Maria Callas. Maria Callas /Médée, Maria Callas dont c'est la seule apparition à l'écran, pour un rôle (à peine) parlé -et ce n'est même pas sa voix qu'on entend! le film de Pier Paolo Pasolini a été postsynchronisé, mais pas avec elle.
Callas qui joue Médée ou Callas qui joue Maria? Médée qui abandonne son pays pour un pays étranger où elle a perdu tous ses pouvoirs magiques. Maria qui abandonne son pays, le pays du lyrique pour celui du fric et du pipeule, où elle a perdu son pouvoir magique: sa voix.
Donc, elle est là, c'est tout. Et qu'elle est belle. Peut on imaginer qu'elle avait quarante cinq ans? Elle était sublime.
A part cela, qui dire du film de Pasolini? Il est d'une beauté stupéfiante. Devant ces images, ces paysages inimaginables -la cité troglodyte d'Anatolie, on ne peut y croire. C'est un monde fantastique, inventé par un créateur d'univers..... Eh bien si, il existe. En même temps, je crois qu'à sa sortie le film n'a eu qu'un accueil mitigé, et certains ont pu y voir un péplum bouffi de prétention, et sans fondement, alors que d'autres criaient au génie, et sans doute aucun des deux n'avaient complètement tort.
Pour décrire les Barbares de Colchidie, Pasolini a fait appel à tous les folklores du monde. Amérindiens ou Mongols, ethnies montagnardes du Sud-est asiatique ou tribus africaines, tous les ornements, les bijoux, les coiffes, tout ce que les Arts premiers ont pu inventer de plus sublime est réuni là.... Des musiques sauvages interprétées par des instruments fous rythment l'action. En montant par ces escaliers grossièrement creusés dans la roche, entre ces trous, ces grottes qui sont des habitations, on arrive au sanctuaire où trône la tête majestueuse de ce bélier énorme à la toison d'or..... dont Médée est la prêtresse.
Le film commence par un sacrifice humain d'une parfaite sauvagerie. Un jeune homme, sans doute un peu débile, est crucifié, étranglé, démembré, tous les villageois viennent tremper leurs mains dans le sang, prennent des morceaux de viscères pour aller en frotter leurs champs, leurs épis, leurs arbres.... Grâce à cette mort, le grain nouveau pourra renaître....

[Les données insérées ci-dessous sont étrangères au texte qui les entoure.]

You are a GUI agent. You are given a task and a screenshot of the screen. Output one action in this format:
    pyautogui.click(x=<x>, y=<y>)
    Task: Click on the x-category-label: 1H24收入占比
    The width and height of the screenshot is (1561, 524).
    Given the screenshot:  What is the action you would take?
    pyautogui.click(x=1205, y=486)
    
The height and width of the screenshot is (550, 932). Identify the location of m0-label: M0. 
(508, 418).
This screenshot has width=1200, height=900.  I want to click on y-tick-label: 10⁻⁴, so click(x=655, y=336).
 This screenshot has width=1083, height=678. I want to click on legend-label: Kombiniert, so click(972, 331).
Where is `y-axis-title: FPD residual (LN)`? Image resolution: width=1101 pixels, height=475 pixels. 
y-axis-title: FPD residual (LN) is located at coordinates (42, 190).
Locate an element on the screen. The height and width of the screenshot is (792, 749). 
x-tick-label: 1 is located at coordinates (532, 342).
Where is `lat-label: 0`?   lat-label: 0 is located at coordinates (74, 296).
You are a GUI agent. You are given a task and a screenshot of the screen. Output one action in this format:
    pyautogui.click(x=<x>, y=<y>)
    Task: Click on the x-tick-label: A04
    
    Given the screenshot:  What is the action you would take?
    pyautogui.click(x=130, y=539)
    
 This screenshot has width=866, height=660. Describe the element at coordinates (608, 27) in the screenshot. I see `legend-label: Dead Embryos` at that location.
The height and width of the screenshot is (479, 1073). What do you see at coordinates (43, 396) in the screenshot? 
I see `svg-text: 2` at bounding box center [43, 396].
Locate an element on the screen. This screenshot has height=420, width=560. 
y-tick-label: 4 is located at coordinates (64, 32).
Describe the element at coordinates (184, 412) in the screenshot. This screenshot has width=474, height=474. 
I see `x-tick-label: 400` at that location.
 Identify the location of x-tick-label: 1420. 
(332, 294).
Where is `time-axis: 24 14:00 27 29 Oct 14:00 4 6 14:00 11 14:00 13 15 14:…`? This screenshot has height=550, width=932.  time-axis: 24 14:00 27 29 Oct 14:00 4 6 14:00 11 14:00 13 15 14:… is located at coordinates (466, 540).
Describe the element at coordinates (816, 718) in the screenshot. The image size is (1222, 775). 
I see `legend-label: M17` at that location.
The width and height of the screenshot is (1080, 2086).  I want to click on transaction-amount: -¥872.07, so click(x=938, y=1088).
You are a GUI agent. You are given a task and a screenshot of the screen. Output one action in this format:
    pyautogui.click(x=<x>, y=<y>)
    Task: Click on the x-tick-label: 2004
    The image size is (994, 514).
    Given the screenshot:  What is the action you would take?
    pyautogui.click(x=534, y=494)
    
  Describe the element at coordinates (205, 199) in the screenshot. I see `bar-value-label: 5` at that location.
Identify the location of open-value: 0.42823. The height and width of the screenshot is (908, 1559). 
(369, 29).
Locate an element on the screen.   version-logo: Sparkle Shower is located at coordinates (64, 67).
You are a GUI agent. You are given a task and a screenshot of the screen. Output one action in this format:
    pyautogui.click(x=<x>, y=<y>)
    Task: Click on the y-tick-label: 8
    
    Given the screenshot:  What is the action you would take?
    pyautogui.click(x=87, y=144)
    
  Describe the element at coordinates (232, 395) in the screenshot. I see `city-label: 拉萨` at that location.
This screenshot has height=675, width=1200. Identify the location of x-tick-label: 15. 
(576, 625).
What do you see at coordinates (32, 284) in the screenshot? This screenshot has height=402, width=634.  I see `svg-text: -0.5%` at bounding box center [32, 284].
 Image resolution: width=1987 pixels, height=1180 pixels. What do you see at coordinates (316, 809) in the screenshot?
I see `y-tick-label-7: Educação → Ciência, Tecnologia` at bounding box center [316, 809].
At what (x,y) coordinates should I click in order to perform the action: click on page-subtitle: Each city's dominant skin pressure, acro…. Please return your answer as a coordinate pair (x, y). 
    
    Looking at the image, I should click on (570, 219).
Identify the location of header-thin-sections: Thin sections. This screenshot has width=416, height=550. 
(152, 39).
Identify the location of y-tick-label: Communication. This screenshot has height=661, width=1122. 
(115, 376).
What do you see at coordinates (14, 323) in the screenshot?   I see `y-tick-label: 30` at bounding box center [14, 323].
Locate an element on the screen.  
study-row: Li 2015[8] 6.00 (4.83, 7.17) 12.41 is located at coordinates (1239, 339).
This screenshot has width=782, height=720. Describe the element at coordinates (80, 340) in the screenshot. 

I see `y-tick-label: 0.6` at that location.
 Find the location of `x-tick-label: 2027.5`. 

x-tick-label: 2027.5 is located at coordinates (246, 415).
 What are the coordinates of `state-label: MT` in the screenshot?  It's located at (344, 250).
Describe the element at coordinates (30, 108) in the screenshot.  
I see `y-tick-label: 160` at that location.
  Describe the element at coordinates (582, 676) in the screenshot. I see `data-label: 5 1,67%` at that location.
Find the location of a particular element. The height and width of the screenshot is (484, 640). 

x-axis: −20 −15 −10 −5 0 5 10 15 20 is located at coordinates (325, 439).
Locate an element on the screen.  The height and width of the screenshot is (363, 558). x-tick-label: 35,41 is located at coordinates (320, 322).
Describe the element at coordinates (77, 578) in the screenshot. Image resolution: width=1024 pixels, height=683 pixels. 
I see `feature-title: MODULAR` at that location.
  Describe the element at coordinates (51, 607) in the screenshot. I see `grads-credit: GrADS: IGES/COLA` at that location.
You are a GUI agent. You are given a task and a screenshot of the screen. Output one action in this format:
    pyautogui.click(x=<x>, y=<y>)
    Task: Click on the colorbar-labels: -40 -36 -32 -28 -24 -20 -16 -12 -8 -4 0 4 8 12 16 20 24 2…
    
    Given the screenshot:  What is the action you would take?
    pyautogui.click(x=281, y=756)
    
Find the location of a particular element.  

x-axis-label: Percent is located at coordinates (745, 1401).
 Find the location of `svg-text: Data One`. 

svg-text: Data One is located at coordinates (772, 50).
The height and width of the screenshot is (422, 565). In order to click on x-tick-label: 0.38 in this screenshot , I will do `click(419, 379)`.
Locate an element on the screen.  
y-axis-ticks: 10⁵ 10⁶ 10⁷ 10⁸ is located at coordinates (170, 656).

Médée s'enfuit avec Jason. Elle tue et démembre son jeune frère Absyrtos, qui l'a aidé à fuir, pour que ses poursuivants s'arrêtent afin de recueillir les restes de l'héritier de Colchidie. Les fuyards sont recueillis par Créon, roi de Corinthe. Jason, las de Médée qui lui a donné deux enfants, souhaite la répudier pour épouser Glaucé, fille de Créon. La magicienne feint de se résigner, offre à sa nouvelle "amie" une robe -une robe magique, celle qu'elle portait au moment de sa fuite avec Jason, qui sur le corps de la malheureuse prend feu.... entraînant Créon dans la mort; Médée parachève son oeuvre en tuant les deux fils que Jason lui a donnés. Peut on imaginer plus abominable personnage? La Callas lui prête pourtant une humanité, une tristesse, une tendresse aussi envers les deux petits garçons qui en font une femme comme tout le monde, une femme écrasée par son don de sorcellerie....
Les costumes ensoleillés des femmes de Corinthe, dans des tonalités blanc et orange, sont aussi magnifiques que ceux des Barbares. Les immenses paysages marins sous un soleil déclinant à l'horizon sont inoubliables. Par contre, je ne suis pas convaincue par Chiron, le centaure qui se présente sous deux formes, le jeune (sur deux pattes??) et le vieux (sur quatre pattes??); Laurent Terzieff dans sa culotte de fourrure prête plus à rire qu'à écouter l'enseignement du vieux sage.
Bref, c'est souvent pas très compréhensible -mais c'est sublime. Le Balzac nous a passé une copie très bien restaurée et complétée, un dimanche à 11 heures..... Mais si vous ne l'avez pas vu, vous pouvez toujours acheter le dvd. Pour Maria, et pour Pasolini.